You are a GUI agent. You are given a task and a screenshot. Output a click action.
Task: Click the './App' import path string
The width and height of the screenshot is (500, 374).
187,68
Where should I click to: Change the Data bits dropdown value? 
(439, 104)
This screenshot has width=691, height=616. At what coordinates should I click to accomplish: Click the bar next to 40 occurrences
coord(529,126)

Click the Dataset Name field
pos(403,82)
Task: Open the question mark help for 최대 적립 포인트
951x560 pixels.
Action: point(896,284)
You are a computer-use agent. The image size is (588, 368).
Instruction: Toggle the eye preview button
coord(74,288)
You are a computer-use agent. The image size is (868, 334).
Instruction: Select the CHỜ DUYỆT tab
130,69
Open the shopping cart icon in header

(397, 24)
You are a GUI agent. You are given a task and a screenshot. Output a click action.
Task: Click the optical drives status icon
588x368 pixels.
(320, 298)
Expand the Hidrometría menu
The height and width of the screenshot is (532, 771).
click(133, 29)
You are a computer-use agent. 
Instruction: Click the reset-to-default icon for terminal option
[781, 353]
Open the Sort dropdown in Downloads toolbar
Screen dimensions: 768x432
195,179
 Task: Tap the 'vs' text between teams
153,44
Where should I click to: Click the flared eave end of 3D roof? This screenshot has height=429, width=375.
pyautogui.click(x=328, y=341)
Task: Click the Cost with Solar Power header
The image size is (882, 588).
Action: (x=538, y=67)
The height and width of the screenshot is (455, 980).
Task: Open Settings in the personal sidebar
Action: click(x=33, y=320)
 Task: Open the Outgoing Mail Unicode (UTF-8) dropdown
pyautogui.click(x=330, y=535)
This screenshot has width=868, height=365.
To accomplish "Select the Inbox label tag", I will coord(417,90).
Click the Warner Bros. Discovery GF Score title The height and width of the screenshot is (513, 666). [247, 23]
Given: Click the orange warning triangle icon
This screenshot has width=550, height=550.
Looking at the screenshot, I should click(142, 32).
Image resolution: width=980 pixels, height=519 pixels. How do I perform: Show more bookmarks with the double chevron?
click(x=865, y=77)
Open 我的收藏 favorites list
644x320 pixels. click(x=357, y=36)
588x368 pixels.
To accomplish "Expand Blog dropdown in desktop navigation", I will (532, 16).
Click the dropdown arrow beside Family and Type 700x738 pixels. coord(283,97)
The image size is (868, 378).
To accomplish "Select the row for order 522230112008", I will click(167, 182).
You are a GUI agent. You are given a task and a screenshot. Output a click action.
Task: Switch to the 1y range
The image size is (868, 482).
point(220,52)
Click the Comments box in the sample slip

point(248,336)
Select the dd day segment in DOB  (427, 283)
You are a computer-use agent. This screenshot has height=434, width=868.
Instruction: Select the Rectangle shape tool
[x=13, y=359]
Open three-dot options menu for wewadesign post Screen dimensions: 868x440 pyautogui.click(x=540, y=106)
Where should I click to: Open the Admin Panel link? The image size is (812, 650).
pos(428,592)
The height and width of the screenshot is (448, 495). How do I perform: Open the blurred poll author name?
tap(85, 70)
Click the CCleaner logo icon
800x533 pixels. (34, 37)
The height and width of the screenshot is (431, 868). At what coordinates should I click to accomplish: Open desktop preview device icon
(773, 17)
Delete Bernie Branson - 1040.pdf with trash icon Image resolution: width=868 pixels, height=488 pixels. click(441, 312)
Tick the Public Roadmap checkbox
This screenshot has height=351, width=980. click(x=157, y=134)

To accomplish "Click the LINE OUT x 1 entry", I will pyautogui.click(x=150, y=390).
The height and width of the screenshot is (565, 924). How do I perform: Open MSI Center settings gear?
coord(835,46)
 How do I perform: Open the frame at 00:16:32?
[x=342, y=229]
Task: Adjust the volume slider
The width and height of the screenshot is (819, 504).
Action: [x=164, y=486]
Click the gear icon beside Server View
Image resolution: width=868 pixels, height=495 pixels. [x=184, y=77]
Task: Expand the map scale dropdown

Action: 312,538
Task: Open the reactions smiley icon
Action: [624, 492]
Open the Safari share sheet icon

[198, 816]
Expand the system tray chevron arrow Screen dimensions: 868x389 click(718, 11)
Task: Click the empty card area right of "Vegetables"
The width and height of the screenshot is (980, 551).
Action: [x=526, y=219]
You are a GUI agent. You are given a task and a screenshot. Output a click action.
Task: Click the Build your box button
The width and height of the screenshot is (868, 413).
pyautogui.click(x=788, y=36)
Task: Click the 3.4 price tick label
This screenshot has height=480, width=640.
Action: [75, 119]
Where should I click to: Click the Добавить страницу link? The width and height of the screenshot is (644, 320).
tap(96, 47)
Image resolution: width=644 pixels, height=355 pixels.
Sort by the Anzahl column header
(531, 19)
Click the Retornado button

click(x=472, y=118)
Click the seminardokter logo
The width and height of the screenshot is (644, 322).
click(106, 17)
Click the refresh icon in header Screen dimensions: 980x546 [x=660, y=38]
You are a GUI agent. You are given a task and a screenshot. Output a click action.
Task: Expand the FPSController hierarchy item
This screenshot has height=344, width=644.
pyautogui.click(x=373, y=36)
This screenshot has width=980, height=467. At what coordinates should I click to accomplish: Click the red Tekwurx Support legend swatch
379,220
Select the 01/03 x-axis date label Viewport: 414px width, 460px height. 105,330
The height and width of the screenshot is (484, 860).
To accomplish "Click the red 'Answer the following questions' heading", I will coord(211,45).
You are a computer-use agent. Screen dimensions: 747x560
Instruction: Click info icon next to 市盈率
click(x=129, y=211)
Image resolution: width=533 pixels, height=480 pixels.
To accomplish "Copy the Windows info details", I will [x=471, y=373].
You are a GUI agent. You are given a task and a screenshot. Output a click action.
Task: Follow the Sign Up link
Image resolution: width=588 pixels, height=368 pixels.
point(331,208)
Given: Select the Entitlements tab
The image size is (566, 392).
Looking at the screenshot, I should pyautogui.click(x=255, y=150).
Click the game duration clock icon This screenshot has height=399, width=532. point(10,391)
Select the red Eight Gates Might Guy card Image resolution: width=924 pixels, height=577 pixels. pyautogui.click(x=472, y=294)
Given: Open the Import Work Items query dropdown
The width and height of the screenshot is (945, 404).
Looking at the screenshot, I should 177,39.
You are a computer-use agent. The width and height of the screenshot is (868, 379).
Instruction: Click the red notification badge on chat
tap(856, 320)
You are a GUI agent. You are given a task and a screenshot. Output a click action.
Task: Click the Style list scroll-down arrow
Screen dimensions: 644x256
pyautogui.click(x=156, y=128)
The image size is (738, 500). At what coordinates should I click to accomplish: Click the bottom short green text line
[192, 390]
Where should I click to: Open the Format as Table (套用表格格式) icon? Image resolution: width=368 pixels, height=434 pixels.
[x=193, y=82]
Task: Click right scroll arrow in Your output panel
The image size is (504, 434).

Activity | This calls for repeating all of the records, character for character.

Response area |
You are a GUI agent. You are given a task and a screenshot. Output a click action.
Task: Click the './App' import path string
The width and height of the screenshot is (500, 374).
187,68
Where should I click to: Change the Data bits dropdown value? 
(439, 104)
This screenshot has width=691, height=616. At what coordinates should I click to accomplish: Click the bar next to 40 occurrences
coord(529,126)

Click the Dataset Name field
pos(403,82)
Task: Open the question mark help for 최대 적립 포인트
951x560 pixels.
Action: point(896,284)
You are a computer-use agent. The image size is (588, 368).
Instruction: Toggle the eye preview button
coord(74,288)
You are a computer-use agent. The image size is (868, 334).
Instruction: Select the CHỜ DUYỆT tab
130,69
Open the shopping cart icon in header

(397, 24)
You are a GUI agent. You are given a task and a screenshot. Output a click action.
Task: Click the optical drives status icon
588x368 pixels.
(320, 298)
Expand the Hidrometría menu
The height and width of the screenshot is (532, 771).
click(133, 29)
You are a computer-use agent. 
Instruction: Click the reset-to-default icon for terminal option
[781, 353]
Open the Sort dropdown in Downloads toolbar
Screen dimensions: 768x432
195,179
 Task: Tap the 'vs' text between teams
153,44
Where should I click to: Click the flared eave end of 3D roof? This screenshot has height=429, width=375.
pyautogui.click(x=328, y=341)
Task: Click the Cost with Solar Power header
The image size is (882, 588).
Action: (x=538, y=67)
The height and width of the screenshot is (455, 980).
Task: Open Settings in the personal sidebar
Action: click(x=33, y=320)
 Task: Open the Outgoing Mail Unicode (UTF-8) dropdown
pyautogui.click(x=330, y=535)
This screenshot has width=868, height=365.
To accomplish "Select the Inbox label tag", I will coord(417,90).
Click the Warner Bros. Discovery GF Score title The height and width of the screenshot is (513, 666). [247, 23]
Given: Click the orange warning triangle icon
This screenshot has width=550, height=550.
Looking at the screenshot, I should click(142, 32).
Image resolution: width=980 pixels, height=519 pixels. How do I perform: Show more bookmarks with the double chevron?
click(x=865, y=77)
Open 我的收藏 favorites list
644x320 pixels. click(x=357, y=36)
588x368 pixels.
To accomplish "Expand Blog dropdown in desktop navigation", I will (532, 16).
Click the dropdown arrow beside Family and Type 700x738 pixels. coord(283,97)
The image size is (868, 378).
To accomplish "Select the row for order 522230112008", I will click(167, 182).
You are a GUI agent. You are given a task and a screenshot. Output a click action.
Task: Switch to the 1y range
The image size is (868, 482).
point(220,52)
Click the Comments box in the sample slip

point(248,336)
Select the dd day segment in DOB  (427, 283)
You are a computer-use agent. This screenshot has height=434, width=868.
Instruction: Select the Rectangle shape tool
[x=13, y=359]
Open three-dot options menu for wewadesign post Screen dimensions: 868x440 pyautogui.click(x=540, y=106)
Where should I click to: Open the Admin Panel link? The image size is (812, 650).
pos(428,592)
The height and width of the screenshot is (448, 495). How do I perform: Open the blurred poll author name?
tap(85, 70)
Click the CCleaner logo icon
800x533 pixels. (34, 37)
The height and width of the screenshot is (431, 868). At what coordinates should I click to accomplish: Open desktop preview device icon
(773, 17)
Delete Bernie Branson - 1040.pdf with trash icon Image resolution: width=868 pixels, height=488 pixels. click(441, 312)
Tick the Public Roadmap checkbox
This screenshot has height=351, width=980. click(x=157, y=134)

To accomplish "Click the LINE OUT x 1 entry", I will pyautogui.click(x=150, y=390).
The height and width of the screenshot is (565, 924). How do I perform: Open MSI Center settings gear?
coord(835,46)
 How do I perform: Open the frame at 00:16:32?
[x=342, y=229]
Task: Adjust the volume slider
The width and height of the screenshot is (819, 504).
Action: [x=164, y=486]
Click the gear icon beside Server View
Image resolution: width=868 pixels, height=495 pixels. [x=184, y=77]
Task: Expand the map scale dropdown

Action: 312,538
Task: Open the reactions smiley icon
Action: [624, 492]
Open the Safari share sheet icon

[198, 816]
Expand the system tray chevron arrow Screen dimensions: 868x389 click(718, 11)
Task: Click the empty card area right of "Vegetables"
The width and height of the screenshot is (980, 551).
Action: [x=526, y=219]
You are a GUI agent. You are given a task and a screenshot. Output a click action.
Task: Click the Build your box button
The width and height of the screenshot is (868, 413).
pyautogui.click(x=788, y=36)
Task: Click the 3.4 price tick label
This screenshot has height=480, width=640.
Action: [75, 119]
Where should I click to: Click the Добавить страницу link? The width and height of the screenshot is (644, 320).
tap(96, 47)
Image resolution: width=644 pixels, height=355 pixels.
Sort by the Anzahl column header
(531, 19)
Click the Retornado button

click(x=472, y=118)
Click the seminardokter logo
The width and height of the screenshot is (644, 322).
click(106, 17)
Click the refresh icon in header Screen dimensions: 980x546 [x=660, y=38]
You are a GUI agent. You are given a task and a screenshot. Output a click action.
Task: Expand the FPSController hierarchy item
This screenshot has height=344, width=644.
pyautogui.click(x=373, y=36)
This screenshot has width=980, height=467. At what coordinates should I click to accomplish: Click the red Tekwurx Support legend swatch
379,220
Select the 01/03 x-axis date label Viewport: 414px width, 460px height. 105,330
The height and width of the screenshot is (484, 860).
To accomplish "Click the red 'Answer the following questions' heading", I will coord(211,45).
You are a computer-use agent. Screen dimensions: 747x560
Instruction: Click info icon next to 市盈率
click(x=129, y=211)
Image resolution: width=533 pixels, height=480 pixels.
To accomplish "Copy the Windows info details", I will [x=471, y=373].
You are a GUI agent. You are given a task and a screenshot. Output a click action.
Task: Follow the Sign Up link
Image resolution: width=588 pixels, height=368 pixels.
point(331,208)
Given: Select the Entitlements tab
The image size is (566, 392).
Looking at the screenshot, I should pyautogui.click(x=255, y=150).
Click the game duration clock icon This screenshot has height=399, width=532. point(10,391)
Select the red Eight Gates Might Guy card Image resolution: width=924 pixels, height=577 pixels. pyautogui.click(x=472, y=294)
Given: Open the Import Work Items query dropdown
The width and height of the screenshot is (945, 404).
Looking at the screenshot, I should 177,39.
You are a computer-use agent. The width and height of the screenshot is (868, 379).
Instruction: Click the red notification badge on chat
tap(856, 320)
You are a GUI agent. You are given a task and a screenshot. Output a click action.
Task: Click the Style list scroll-down arrow
Screen dimensions: 644x256
pyautogui.click(x=156, y=128)
The image size is (738, 500). At what coordinates should I click to accomplish: Click the bottom short green text line
[192, 390]
Where should I click to: Open the Format as Table (套用表格格式) icon? Image resolution: width=368 pixels, height=434 pixels.
[x=193, y=82]
Task: Click right scroll arrow in Your output panel
The image size is (504, 434).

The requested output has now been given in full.